GIVEN DATA: Begin
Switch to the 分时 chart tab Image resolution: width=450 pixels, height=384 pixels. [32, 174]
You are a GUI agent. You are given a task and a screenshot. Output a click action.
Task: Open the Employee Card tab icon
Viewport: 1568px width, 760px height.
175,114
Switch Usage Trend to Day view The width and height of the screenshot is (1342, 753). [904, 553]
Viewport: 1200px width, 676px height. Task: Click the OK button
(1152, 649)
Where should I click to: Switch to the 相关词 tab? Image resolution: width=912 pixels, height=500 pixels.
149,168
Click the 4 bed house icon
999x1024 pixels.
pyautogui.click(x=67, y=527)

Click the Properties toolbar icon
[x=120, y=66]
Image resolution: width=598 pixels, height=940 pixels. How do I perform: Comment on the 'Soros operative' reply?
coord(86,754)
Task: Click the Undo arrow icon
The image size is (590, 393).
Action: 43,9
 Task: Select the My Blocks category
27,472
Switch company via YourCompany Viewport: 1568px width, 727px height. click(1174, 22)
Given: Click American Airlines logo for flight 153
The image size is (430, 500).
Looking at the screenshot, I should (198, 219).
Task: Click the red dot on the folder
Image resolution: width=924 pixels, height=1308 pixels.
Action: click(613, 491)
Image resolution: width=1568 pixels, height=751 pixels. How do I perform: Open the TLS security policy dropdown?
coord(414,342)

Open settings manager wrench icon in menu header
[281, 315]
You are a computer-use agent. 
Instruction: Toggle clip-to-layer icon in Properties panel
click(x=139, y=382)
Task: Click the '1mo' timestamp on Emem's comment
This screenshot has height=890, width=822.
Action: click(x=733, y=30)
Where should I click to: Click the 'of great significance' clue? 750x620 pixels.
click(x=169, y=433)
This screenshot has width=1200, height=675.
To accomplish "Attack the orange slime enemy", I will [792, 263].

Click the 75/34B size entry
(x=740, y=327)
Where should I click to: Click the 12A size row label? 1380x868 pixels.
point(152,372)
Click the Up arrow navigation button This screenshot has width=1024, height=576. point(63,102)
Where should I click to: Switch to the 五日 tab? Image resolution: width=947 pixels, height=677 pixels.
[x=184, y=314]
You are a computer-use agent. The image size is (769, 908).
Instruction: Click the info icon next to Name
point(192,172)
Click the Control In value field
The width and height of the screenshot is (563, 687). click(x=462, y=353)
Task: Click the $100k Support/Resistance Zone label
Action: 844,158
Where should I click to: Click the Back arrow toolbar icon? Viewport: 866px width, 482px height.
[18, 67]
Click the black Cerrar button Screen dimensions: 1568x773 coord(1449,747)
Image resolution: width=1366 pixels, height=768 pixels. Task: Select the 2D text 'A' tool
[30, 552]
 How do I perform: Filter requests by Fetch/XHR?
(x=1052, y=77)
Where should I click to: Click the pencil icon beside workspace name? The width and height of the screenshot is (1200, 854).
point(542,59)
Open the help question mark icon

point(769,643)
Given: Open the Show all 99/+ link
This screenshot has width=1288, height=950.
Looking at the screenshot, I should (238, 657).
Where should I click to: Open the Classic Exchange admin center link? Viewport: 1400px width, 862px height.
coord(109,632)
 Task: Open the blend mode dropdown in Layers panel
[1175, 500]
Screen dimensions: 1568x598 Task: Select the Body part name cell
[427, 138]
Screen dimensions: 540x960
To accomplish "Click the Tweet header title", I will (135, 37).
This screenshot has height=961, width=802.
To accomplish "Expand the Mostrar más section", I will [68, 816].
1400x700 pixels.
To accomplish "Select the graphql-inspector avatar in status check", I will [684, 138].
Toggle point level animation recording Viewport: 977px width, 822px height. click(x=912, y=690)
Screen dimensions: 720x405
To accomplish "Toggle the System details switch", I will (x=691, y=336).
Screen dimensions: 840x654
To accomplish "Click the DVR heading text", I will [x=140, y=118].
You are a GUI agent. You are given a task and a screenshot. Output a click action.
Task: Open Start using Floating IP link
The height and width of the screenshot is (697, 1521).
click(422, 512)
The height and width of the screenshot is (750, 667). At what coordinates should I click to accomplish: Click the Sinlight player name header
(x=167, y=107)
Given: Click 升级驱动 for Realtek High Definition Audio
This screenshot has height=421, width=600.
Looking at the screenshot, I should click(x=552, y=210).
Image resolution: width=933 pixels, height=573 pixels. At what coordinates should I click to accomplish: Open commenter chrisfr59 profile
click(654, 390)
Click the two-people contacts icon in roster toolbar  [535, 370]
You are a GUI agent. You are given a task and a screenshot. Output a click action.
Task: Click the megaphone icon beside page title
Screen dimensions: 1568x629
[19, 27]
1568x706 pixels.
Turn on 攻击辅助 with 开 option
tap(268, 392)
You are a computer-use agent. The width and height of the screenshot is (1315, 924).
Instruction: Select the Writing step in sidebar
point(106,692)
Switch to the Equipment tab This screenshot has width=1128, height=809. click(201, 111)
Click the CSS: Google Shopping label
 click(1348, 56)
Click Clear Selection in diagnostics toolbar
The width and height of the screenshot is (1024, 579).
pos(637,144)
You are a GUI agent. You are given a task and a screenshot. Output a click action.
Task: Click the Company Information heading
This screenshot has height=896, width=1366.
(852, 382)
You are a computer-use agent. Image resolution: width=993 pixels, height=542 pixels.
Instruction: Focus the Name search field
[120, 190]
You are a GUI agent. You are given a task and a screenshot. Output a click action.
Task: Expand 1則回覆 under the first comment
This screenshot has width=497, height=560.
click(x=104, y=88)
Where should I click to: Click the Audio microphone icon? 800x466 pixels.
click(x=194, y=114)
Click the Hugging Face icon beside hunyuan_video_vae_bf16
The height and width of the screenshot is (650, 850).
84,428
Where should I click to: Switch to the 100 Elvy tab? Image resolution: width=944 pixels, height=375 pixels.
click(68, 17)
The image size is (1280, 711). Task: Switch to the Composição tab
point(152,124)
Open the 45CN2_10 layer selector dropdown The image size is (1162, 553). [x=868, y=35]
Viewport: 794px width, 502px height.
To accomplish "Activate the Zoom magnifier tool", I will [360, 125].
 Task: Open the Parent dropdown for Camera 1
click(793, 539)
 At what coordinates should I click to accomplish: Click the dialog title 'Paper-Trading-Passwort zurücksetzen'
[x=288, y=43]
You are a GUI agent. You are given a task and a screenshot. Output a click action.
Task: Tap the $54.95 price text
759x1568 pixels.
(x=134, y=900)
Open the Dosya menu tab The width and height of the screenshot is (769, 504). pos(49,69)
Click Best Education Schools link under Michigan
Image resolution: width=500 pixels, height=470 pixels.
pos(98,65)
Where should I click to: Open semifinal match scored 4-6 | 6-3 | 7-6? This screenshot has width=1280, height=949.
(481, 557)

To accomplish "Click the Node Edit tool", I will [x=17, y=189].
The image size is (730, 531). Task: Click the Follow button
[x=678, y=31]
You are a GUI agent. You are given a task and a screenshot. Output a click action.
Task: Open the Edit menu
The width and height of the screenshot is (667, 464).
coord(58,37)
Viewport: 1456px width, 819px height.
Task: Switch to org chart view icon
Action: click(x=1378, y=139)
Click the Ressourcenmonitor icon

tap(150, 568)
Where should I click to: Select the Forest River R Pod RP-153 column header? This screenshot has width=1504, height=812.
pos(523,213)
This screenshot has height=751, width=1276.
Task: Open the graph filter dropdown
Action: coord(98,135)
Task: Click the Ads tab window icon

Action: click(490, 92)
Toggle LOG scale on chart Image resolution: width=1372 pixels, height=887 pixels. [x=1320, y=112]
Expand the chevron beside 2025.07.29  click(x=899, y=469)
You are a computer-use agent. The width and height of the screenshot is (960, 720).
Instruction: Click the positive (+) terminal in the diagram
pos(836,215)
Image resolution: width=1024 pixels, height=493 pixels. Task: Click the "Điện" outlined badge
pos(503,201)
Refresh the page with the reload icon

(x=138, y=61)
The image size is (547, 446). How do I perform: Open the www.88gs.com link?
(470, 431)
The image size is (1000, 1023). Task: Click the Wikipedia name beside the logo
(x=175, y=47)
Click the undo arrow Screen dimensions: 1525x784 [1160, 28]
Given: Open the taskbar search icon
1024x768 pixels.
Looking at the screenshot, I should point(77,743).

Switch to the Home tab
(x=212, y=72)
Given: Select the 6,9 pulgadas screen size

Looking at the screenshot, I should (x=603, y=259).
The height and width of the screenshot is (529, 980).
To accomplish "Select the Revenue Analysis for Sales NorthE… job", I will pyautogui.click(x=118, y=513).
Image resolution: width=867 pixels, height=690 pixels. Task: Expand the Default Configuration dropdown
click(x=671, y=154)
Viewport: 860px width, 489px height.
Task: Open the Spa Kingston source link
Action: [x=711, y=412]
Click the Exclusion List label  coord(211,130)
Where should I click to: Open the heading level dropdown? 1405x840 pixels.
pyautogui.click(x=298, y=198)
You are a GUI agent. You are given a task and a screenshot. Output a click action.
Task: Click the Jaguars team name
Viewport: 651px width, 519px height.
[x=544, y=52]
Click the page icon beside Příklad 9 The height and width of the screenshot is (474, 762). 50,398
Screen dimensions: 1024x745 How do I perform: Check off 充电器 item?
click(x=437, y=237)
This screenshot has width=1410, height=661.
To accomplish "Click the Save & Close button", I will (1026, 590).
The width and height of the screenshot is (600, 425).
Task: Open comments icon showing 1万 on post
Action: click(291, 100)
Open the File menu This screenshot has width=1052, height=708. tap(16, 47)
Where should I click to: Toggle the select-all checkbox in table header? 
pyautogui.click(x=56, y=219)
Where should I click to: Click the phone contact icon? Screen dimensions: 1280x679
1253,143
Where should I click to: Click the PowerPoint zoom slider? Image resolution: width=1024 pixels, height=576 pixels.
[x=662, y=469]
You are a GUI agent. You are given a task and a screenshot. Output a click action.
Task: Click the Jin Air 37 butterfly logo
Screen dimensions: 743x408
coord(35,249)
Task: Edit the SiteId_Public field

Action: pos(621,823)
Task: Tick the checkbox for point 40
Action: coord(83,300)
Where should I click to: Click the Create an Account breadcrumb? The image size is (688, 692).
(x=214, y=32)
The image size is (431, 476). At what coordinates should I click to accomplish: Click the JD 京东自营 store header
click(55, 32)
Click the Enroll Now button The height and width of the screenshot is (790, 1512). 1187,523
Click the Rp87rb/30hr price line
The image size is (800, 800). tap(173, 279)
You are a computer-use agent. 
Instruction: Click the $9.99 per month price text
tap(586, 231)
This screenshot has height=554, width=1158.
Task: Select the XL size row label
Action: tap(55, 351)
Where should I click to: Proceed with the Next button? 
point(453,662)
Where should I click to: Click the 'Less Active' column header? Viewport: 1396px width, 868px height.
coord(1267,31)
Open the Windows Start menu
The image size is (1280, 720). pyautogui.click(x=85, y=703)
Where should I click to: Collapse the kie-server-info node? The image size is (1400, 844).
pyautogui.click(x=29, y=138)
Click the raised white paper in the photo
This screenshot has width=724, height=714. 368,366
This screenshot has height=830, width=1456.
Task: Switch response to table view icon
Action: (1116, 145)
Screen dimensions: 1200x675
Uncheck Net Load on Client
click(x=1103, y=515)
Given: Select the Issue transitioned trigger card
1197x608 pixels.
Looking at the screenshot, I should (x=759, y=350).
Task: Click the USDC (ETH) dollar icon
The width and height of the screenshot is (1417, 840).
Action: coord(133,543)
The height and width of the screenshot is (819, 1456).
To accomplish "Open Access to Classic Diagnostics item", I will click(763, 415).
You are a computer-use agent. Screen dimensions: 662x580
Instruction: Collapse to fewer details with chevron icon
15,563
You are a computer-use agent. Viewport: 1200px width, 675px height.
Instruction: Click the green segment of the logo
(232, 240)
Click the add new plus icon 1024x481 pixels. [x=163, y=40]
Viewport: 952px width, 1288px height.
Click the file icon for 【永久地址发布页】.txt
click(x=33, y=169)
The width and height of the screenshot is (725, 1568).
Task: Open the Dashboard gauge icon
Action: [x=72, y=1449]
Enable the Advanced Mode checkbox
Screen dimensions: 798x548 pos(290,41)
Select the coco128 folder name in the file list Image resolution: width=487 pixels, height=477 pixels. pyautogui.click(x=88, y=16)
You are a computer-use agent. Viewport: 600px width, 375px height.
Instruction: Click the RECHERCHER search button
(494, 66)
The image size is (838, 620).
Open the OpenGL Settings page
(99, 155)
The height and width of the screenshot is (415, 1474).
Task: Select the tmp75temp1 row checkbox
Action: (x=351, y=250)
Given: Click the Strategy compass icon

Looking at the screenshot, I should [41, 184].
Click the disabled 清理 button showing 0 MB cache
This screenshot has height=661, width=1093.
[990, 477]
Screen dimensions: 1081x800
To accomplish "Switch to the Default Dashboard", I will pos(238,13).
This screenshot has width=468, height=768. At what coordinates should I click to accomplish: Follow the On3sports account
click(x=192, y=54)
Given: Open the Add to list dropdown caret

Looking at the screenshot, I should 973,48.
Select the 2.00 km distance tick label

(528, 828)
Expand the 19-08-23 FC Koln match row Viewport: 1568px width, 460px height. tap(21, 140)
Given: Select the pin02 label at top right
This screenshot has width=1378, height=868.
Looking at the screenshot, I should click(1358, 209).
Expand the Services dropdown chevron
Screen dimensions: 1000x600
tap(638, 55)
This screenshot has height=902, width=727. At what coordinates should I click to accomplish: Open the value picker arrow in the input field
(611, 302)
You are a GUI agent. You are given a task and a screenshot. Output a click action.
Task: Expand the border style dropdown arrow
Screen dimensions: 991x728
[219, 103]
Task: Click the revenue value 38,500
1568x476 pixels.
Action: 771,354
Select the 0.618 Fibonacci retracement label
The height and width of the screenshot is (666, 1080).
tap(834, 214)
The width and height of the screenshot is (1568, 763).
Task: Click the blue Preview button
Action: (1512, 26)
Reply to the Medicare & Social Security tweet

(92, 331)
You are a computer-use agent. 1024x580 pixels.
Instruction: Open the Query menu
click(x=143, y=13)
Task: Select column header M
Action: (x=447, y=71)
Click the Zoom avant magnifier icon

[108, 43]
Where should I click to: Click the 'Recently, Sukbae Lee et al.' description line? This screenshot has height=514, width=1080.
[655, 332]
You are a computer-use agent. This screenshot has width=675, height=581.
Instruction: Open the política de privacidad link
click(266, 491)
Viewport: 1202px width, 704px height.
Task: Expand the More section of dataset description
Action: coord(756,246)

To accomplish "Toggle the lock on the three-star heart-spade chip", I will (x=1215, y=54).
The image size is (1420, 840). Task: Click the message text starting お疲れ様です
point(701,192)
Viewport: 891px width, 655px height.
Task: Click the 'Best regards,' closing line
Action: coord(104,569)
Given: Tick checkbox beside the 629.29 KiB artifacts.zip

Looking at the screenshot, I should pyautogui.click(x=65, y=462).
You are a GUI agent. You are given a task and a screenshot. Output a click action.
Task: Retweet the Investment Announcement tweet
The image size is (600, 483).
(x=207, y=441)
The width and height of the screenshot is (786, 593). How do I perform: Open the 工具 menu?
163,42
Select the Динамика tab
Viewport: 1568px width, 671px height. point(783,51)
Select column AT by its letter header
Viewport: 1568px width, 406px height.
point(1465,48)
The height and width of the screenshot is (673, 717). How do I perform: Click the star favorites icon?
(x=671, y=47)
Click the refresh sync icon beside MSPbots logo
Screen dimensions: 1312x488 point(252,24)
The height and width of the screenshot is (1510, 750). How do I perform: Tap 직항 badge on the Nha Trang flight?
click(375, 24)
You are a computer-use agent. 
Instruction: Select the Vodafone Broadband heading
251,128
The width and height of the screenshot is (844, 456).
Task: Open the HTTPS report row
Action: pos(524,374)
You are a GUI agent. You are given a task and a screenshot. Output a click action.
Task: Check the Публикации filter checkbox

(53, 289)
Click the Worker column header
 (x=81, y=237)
GIVEN DATA: End
**ASSIGNMENT**
All lines in the records that contain "computer" are to be copied and returned.

**ANSWER SECTION**
You are a computer-use agent. 
You are a computer-use agent. The image size is (769, 908).
You are a computer-use agent. The width and height of the screenshot is (1315, 924).
You are a computer-use agent. Image resolution: width=993 pixels, height=542 pixels.
You are a computer-use agent. The width and height of the screenshot is (960, 720).
You are a computer-use agent. 
You are a computer-use agent. Screen dimensions: 662x580
You are a computer-use agent. Viewport: 1200px width, 675px height.
You are a computer-use agent. Viewport: 600px width, 375px height.
You are a computer-use agent. 1024x580 pixels.
You are a computer-use agent. This screenshot has width=675, height=581.
You are a computer-use agent. 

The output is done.